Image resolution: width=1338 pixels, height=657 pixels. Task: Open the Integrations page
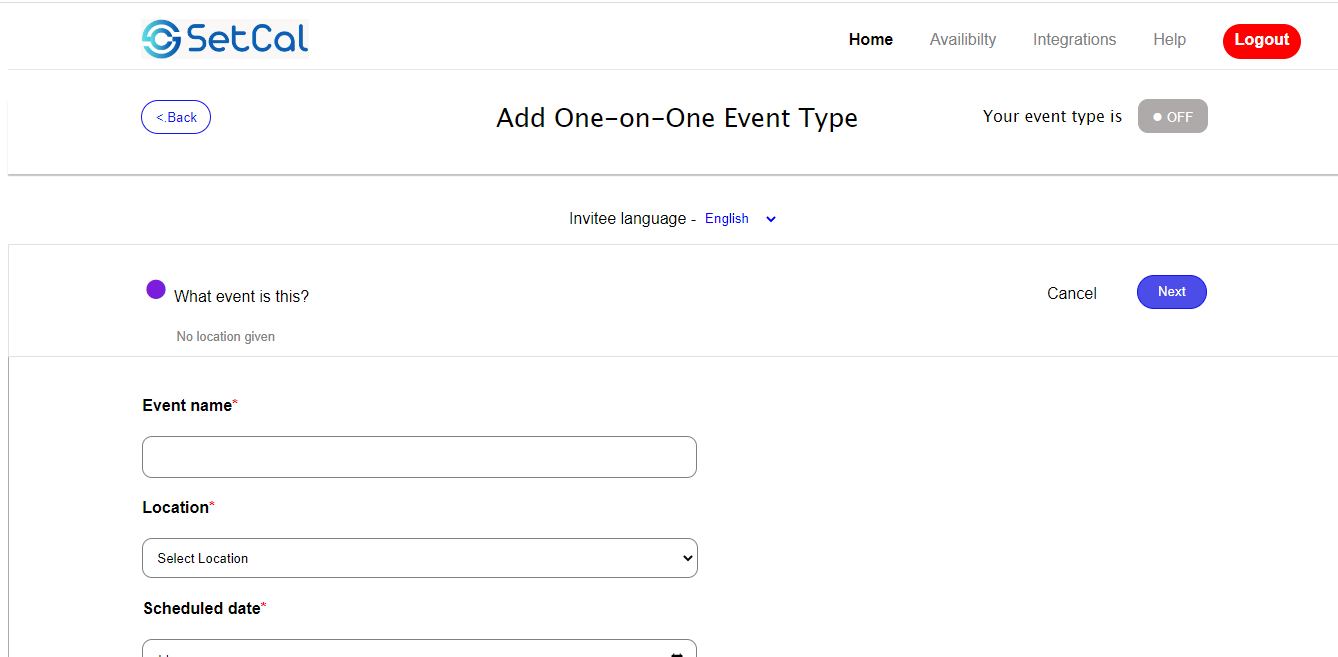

○ ○ ○

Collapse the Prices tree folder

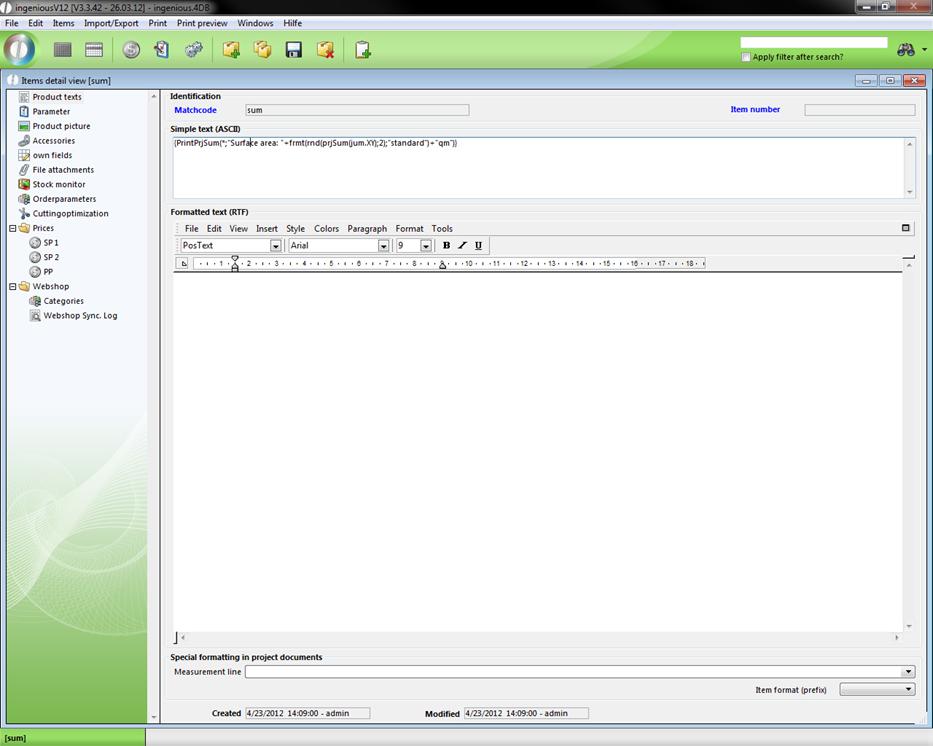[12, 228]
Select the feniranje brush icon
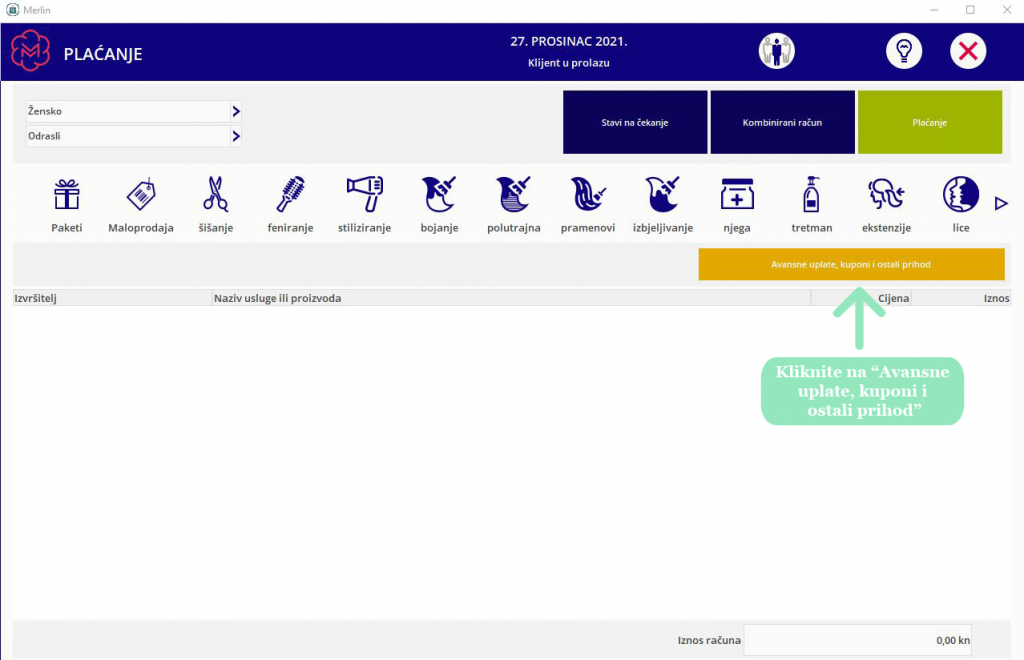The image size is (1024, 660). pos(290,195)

○ ○ ○

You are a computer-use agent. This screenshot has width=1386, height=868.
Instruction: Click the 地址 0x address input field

○ ○ ○

» **Work required**
When a line among the entries contains "height", pull that line out.

» **Task output**
Image resolution: width=1338 pixels, height=657 pixels. Task: Open the Integrations page
You are a computer-use agent. This screenshot has width=1386, height=868.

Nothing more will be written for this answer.